- Material to process:
......
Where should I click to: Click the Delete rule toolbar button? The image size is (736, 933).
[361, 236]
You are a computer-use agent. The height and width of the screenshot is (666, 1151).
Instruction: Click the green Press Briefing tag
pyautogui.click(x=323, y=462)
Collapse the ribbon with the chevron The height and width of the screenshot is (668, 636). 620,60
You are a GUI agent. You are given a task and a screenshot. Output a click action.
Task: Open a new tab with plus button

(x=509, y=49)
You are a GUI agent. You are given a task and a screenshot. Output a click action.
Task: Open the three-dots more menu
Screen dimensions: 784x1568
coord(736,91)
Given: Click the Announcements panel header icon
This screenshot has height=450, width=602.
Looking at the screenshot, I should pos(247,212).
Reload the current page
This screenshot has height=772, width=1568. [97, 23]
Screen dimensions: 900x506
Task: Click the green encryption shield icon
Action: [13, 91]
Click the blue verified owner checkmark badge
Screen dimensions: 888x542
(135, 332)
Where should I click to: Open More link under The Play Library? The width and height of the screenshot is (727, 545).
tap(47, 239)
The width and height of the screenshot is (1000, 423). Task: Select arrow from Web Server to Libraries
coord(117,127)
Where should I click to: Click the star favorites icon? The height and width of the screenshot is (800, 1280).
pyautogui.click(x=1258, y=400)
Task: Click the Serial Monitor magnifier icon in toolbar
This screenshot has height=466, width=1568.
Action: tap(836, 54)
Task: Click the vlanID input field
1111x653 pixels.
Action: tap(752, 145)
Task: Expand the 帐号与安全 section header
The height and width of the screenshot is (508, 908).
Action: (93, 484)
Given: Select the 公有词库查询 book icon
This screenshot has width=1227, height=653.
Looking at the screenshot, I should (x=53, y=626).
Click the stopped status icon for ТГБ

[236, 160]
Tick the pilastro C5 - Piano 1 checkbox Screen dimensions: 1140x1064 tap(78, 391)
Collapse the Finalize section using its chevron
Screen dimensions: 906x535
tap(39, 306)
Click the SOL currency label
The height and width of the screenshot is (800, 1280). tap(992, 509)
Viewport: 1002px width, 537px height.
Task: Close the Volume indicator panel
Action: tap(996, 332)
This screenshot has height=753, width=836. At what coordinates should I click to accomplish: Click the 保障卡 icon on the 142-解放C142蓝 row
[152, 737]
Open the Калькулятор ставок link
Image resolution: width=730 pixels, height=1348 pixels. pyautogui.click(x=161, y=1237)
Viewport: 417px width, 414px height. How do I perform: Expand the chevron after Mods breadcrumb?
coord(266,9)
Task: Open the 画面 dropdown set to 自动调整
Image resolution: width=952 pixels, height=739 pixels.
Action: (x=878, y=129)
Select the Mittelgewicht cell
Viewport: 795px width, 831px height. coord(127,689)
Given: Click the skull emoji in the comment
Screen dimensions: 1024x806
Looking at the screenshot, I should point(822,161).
......
- Work item: Please restate the records word for word. Go from the first line to the line with "Collapse the ribbon" and include both.

- Result for this exercise:
Where should I click to: Click the Delete rule toolbar button? The image size is (736, 933).
[361, 236]
You are a computer-use agent. The height and width of the screenshot is (666, 1151).
Instruction: Click the green Press Briefing tag
pyautogui.click(x=323, y=462)
Collapse the ribbon with the chevron The height and width of the screenshot is (668, 636). 620,60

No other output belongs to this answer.